One example he gives is computing the maximum element in a sequence of numbers. This is something trivial to implement but you need to decide what to do with the obvious edge case: empty sequences. One solution is to return some kind of error or exception, but another is to extend what we mean by the largest element in a sequence the way mathematicians typically do. Indeed, the maximum function can be extended for empty sequences by letting max([]) := -infinity, the same way empty sums are often defined as 0, and empty products as 1. The alleged benefit of following the second approach is that it should lead to simpler code/algorithms, but it also requires more upfront thinking.

[1] https://www.youtube.com/watch?v=tsSDvflzJbc

pkoird•1y ago
Closely related are in-code assertions. I remember when I used to liberally use asserts inside a code (and you could disable them for production) to check pre-conditions, post-conditions, or any invariants. Nowadays, I don't think the pattern is recommended anymore, at least in certain popular languages.
esafak•1y ago
Fail as early as you can, if you can't recover.
just6979•1y ago
It's not recommended as much anymore because of unit tests. Instead of peppering the code with asserts, you build tests based on those assertions. You don't have to worry about turning it off in production because the tests are separate, and you also don't have to worry about manually triggering all the various asserts in a dev build, because the test runs are doing that for you even before a build is published.
pfdietz•1y ago
How do you determine if your tests are good at finding logic errors?
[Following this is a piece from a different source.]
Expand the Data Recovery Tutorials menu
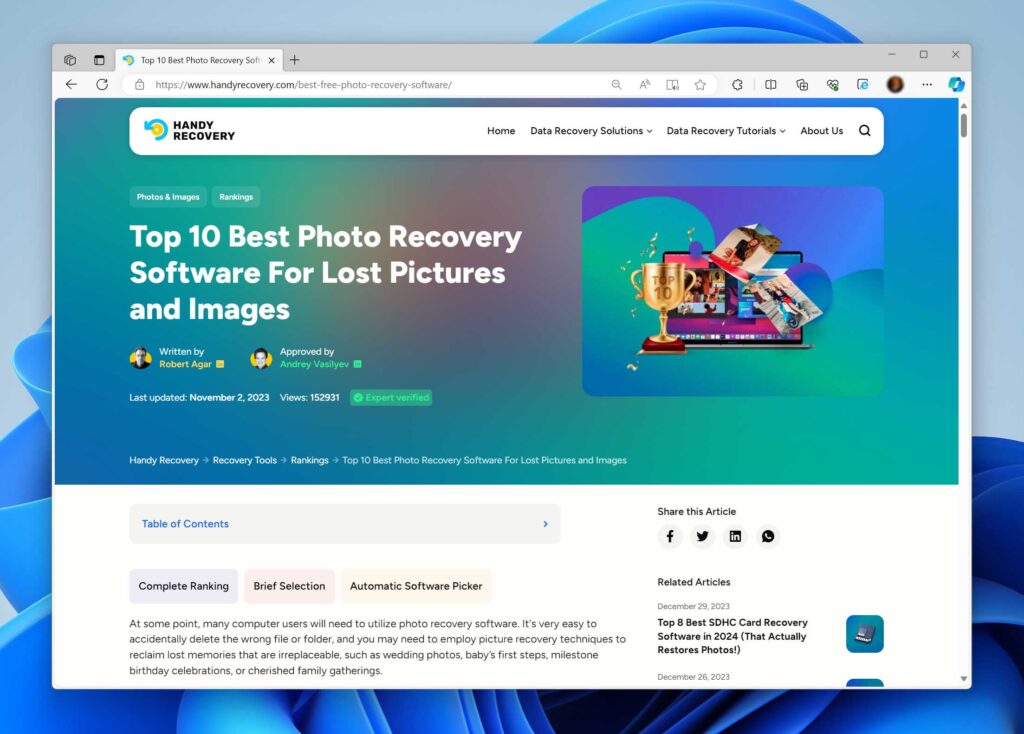1024x734 pixels. (725, 130)
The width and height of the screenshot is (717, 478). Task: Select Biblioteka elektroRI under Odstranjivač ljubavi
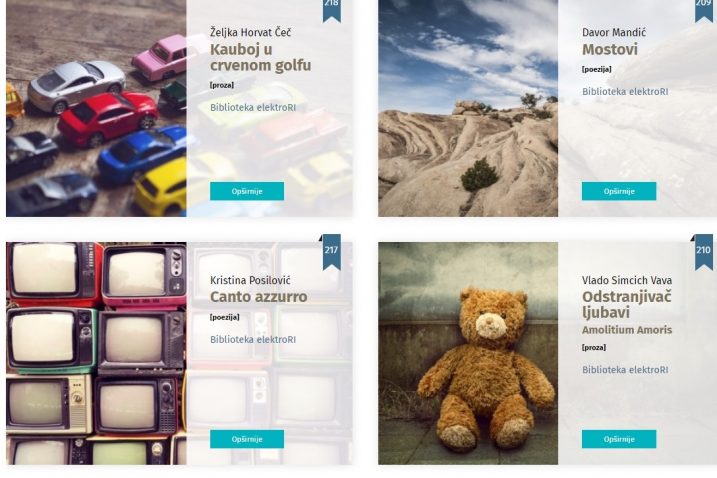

Mutation testing. Introduce artificial logic errors and see if your tests find them.

Disappointed the article didn't go into this. You can even use mutation as part of a test generator, saving the (minimized) first test input that kills a mutant. You still need some way of determining what the right answer was (killing the mutant just involves seeing it does something different from the unmutated program.)

codr7•1y ago
Something's seriously messed up with the font on that page for me.